(STORED DATA)
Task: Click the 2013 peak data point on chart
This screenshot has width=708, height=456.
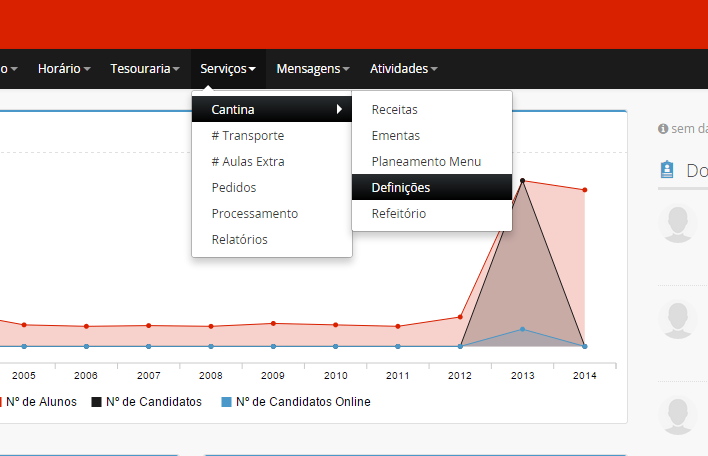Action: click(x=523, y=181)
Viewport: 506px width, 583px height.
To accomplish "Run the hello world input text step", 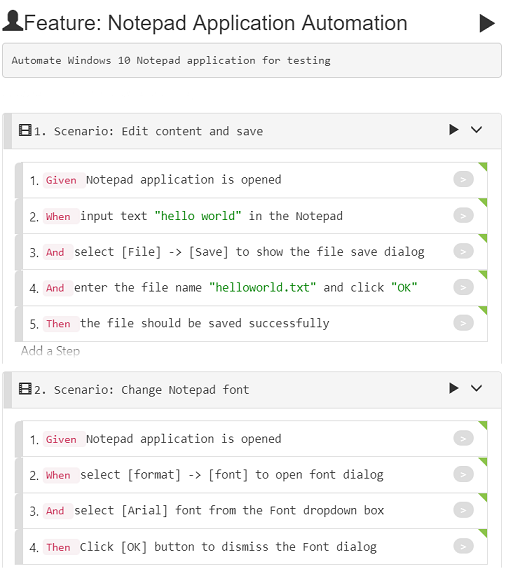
(End STORED DATA)
(STORED DATA)
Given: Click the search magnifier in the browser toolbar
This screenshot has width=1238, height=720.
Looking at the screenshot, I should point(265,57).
(End STORED DATA)
* **ACTION ITEM**:
Reproduce, exactly and only, the lines of the records above starting at the line with "Task: Click the 2013 peak data point on chart" and ending at the line with "the hello world", both included. Leave every picture out.

* **SOLUTION TO THE PROBLEM**:
Task: Click the 2013 peak data point on chart
This screenshot has width=708, height=456.
Action: click(x=523, y=181)
Viewport: 506px width, 583px height.
To accomplish "Run the hello world input text step", 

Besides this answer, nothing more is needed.